I hung up. I had noted with uneasiness an impatience and reticence in Felix’s voice. I had the feeling he was hiding something from me, and I feared that. Our organization was very new, it was testing its wings, and no one, not even I, could pride himself on having the tough skin of our Soviet, European, or North American counterparts. That accursed subjectivity was, irrationally, seeping through the cold sieve of the means which should have been identical to the ends. The Golden Rule of espionage is that the means justify the ends. I couldn’t imagine a single individual on the long list of those we emulated, from Fouché to Ashenden, perturbed by any personal emotion; they would brush sentiment aside like a mosquito. But it was also true that no Mexican spy would ever come in from the cold; the suggestion, climatologically speaking, was ludicrous, and I imagined my poor friend Felix Maldonado looking for a refrigerator to crawl into in Galveston or Coatzacoalcos.

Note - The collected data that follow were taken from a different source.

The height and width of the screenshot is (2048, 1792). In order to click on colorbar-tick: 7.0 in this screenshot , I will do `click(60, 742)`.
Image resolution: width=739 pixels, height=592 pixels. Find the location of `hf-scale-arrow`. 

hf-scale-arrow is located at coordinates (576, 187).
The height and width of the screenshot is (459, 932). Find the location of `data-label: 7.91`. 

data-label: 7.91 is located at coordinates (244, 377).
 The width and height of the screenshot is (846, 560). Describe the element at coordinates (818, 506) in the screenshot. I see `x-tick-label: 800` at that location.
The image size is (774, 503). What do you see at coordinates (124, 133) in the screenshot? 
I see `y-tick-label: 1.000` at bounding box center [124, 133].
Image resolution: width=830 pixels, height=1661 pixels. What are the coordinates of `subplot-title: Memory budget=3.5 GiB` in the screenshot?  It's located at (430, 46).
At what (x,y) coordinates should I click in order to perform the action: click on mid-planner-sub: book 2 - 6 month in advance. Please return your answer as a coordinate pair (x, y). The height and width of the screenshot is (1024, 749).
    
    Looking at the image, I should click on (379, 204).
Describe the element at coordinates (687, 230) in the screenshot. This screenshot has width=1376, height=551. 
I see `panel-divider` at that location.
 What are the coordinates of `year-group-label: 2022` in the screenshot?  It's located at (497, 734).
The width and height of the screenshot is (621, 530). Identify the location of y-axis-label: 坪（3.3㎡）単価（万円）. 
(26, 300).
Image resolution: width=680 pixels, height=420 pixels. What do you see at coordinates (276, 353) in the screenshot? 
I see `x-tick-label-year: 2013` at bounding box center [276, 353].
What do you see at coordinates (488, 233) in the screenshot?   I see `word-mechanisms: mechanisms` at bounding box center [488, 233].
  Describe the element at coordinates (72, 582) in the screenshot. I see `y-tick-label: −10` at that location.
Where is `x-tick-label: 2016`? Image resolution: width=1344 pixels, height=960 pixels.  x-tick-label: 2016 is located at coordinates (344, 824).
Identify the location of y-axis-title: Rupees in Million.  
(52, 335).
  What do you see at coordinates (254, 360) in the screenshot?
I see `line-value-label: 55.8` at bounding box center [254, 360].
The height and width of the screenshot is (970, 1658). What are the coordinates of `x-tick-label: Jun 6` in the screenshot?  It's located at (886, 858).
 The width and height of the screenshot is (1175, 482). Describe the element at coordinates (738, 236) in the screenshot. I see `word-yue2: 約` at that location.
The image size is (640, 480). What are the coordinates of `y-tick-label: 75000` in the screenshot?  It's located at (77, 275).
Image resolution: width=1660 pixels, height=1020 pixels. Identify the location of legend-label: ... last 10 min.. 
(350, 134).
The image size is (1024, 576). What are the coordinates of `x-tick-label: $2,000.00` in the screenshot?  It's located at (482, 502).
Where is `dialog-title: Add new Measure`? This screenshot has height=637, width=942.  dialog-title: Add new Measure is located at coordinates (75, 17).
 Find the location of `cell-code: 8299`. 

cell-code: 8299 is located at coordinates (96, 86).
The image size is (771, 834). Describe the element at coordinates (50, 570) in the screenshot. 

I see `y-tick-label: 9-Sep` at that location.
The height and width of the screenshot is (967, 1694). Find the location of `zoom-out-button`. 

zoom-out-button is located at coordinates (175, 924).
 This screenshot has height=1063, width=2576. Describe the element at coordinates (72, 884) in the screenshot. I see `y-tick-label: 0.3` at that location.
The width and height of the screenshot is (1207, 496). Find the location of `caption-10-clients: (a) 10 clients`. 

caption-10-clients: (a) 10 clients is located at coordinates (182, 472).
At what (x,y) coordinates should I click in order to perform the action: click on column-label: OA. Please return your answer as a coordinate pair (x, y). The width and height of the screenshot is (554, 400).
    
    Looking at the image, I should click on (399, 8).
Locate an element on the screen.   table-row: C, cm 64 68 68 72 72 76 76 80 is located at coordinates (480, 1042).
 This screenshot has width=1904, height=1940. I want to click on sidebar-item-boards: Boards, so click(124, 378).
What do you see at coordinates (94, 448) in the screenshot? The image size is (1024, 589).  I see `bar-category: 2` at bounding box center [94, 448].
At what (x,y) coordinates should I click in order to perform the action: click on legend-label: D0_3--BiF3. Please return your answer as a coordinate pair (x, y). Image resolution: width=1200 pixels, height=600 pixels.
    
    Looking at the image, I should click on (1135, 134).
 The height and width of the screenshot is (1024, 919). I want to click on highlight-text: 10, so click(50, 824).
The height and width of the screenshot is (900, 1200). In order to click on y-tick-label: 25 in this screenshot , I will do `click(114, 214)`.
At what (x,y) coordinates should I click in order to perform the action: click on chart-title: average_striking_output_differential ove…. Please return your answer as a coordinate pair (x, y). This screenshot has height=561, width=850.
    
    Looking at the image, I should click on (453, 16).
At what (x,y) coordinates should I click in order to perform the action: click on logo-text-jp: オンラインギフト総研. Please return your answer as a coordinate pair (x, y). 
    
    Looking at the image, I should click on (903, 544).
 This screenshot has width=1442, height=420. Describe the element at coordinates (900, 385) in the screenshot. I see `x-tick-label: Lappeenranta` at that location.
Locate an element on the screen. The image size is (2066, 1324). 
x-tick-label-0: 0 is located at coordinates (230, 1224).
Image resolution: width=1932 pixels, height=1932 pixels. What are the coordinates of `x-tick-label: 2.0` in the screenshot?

I lighted my pipe and, not in the least at random, opened my Oxford edition of the complete works of Shakespeare to the graveyard scene in Hamlet. As I began to read again, I told myself that was the only thing I could do, to begin again where I had left off when Felix telephoned. Laertes is telling the Priest to lay Ophelia in the earth so that from her fair and unpolluted flesh violets might spring. The Priest refuses to say the Requiem for a suicide; the soul of Ophelia will not depart in peace. Laertes rebukes him; Ophelia, he says, shall be a ministering angel when he lies howling. This fearful curse is followed by the equally terrible action of Laertes. He asks the earth, that of the grave, and also that of the world, to hold off a while till he has once more caught his sister in his arms. He leaps into the grave beside the body of Ophelia. Hamlet, in spite of his emotion, watches this scene with strange passivity, the usual passivity of this actor who is the always distanced observer of his own tragedy. The whole of the Renaissance is contained in this scene. Man, in his world, has discovered an excessive energy that he hurls like a challenge into the face of the heavens; at the same time, he has discovered his insignificance within the gigantic cosmos, and knows he is smaller even than Providence had augured. Only an impassive irony like Hamlet’s can reestablish the equilibrium; others judge him mad.
I watched the curling smoke ascend toward my library ceiling. In spite of her name, I could not imagine Angelica dispensing the favors of heaven to man. But, in this story, which of the women whose threads were always broken before they reached my hands deserved divine favors? Of Sara and Mary and Ruth, all Jewish, which would look into the face of God? If Angelica were not Ophelia, which would be our Ariadne? If I were an inglorious Laertes, would my friend Maldonado know to be a Hamlet with method in his madness, or would he lose himself within the labyrinth of modern Minotaurs?